Render the lines from the first one up to and including the line containing "coord(165,87)" as a Markdown table with the columns Row and Line, omitting blank lines and leaving the pictures out.

━━━ Data provided

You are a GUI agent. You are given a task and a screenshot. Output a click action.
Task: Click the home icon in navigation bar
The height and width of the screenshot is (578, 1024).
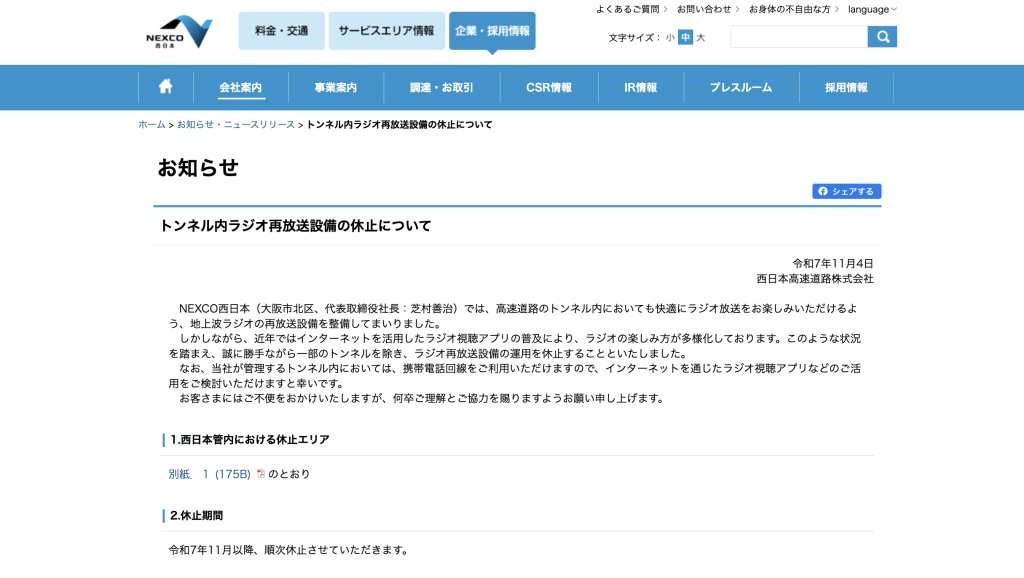coord(165,87)
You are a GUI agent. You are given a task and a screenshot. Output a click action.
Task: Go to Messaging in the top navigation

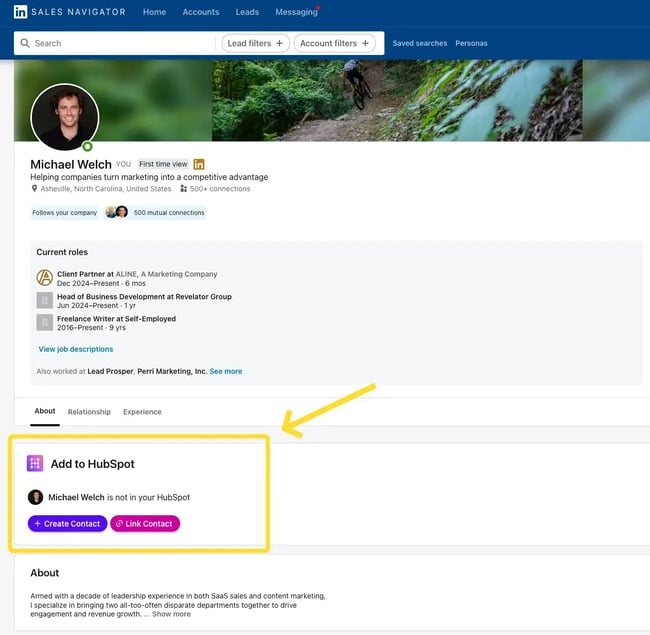tap(295, 12)
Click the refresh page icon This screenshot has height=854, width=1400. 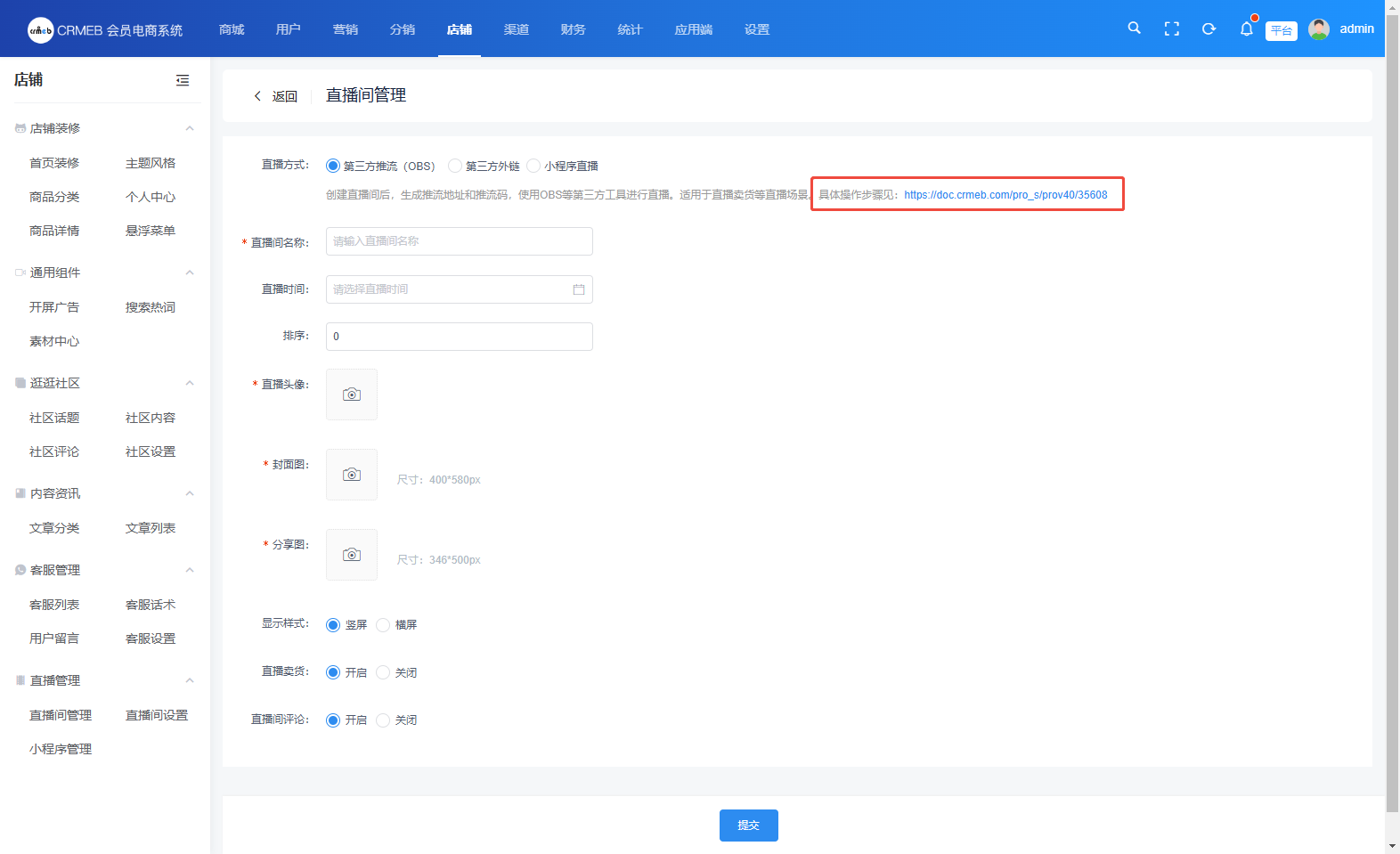point(1209,29)
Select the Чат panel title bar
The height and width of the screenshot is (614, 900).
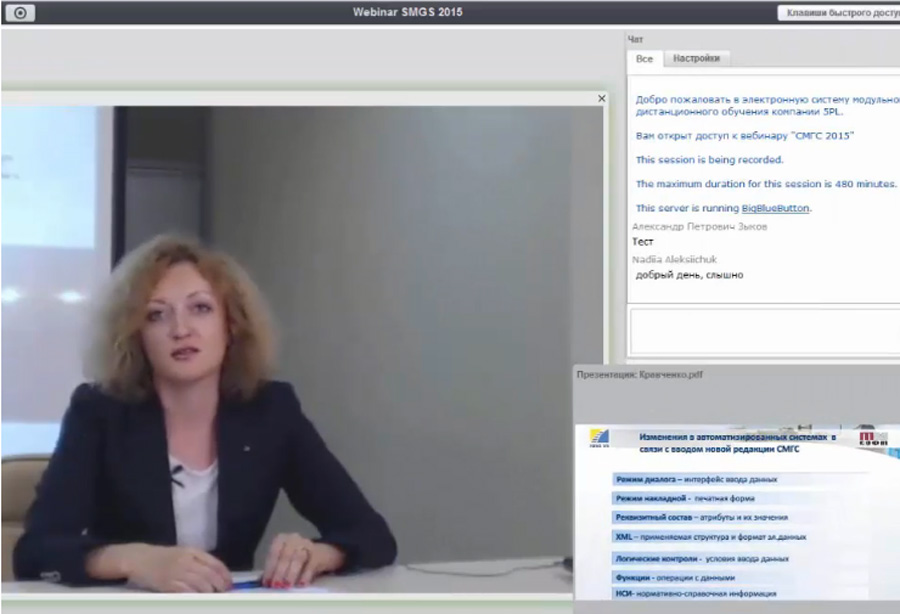pos(636,40)
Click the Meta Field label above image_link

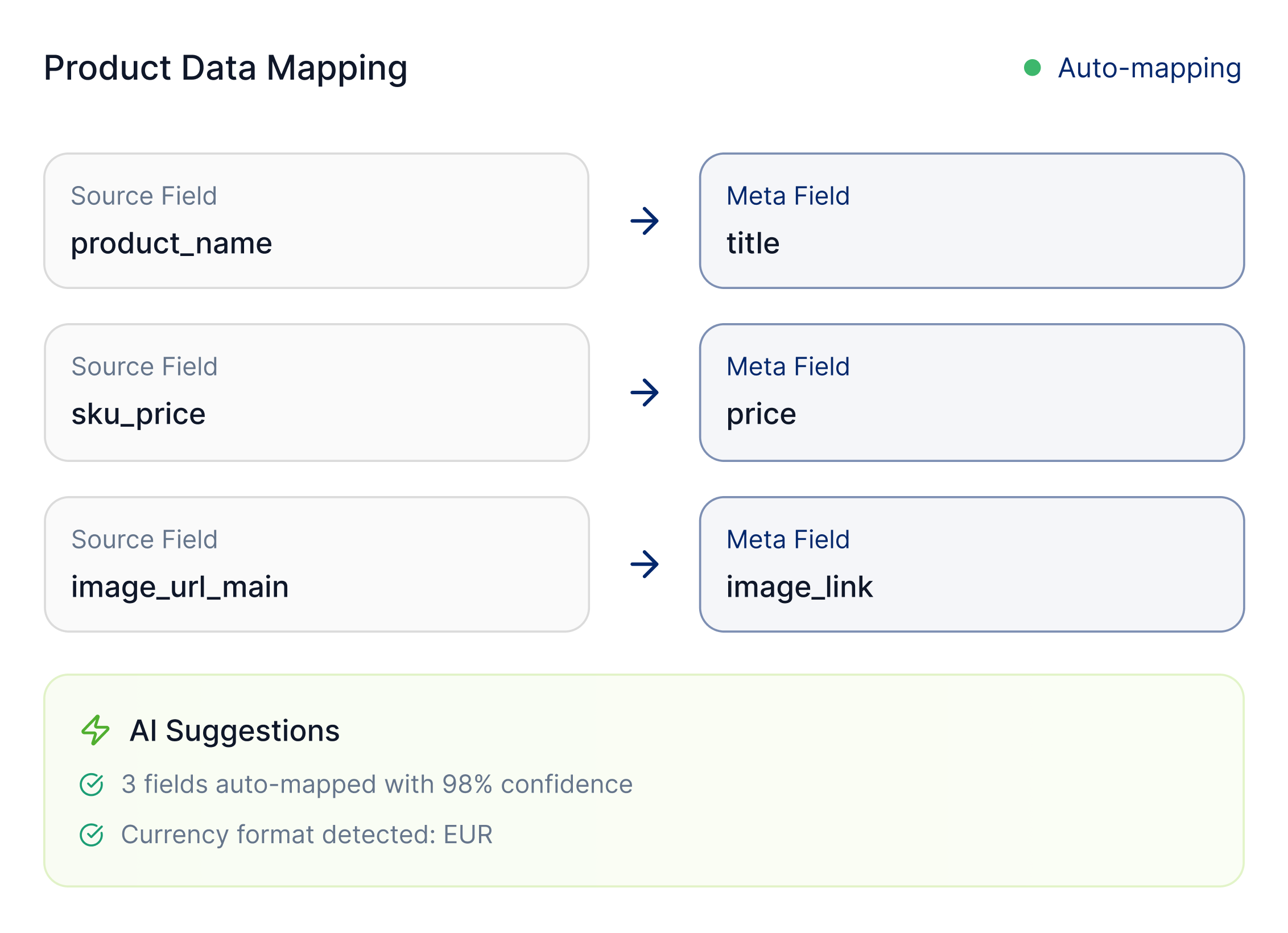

━━━━━━

• [Complete answer]:
| Row | Line |
|---|---|
| 1 | You are a GUI agent. You are given a task and a screenshot. Output a click action. |
| 2 | Task: Click the home icon in navigation bar |
| 3 | The height and width of the screenshot is (578, 1024). |
| 4 | coord(165,87) |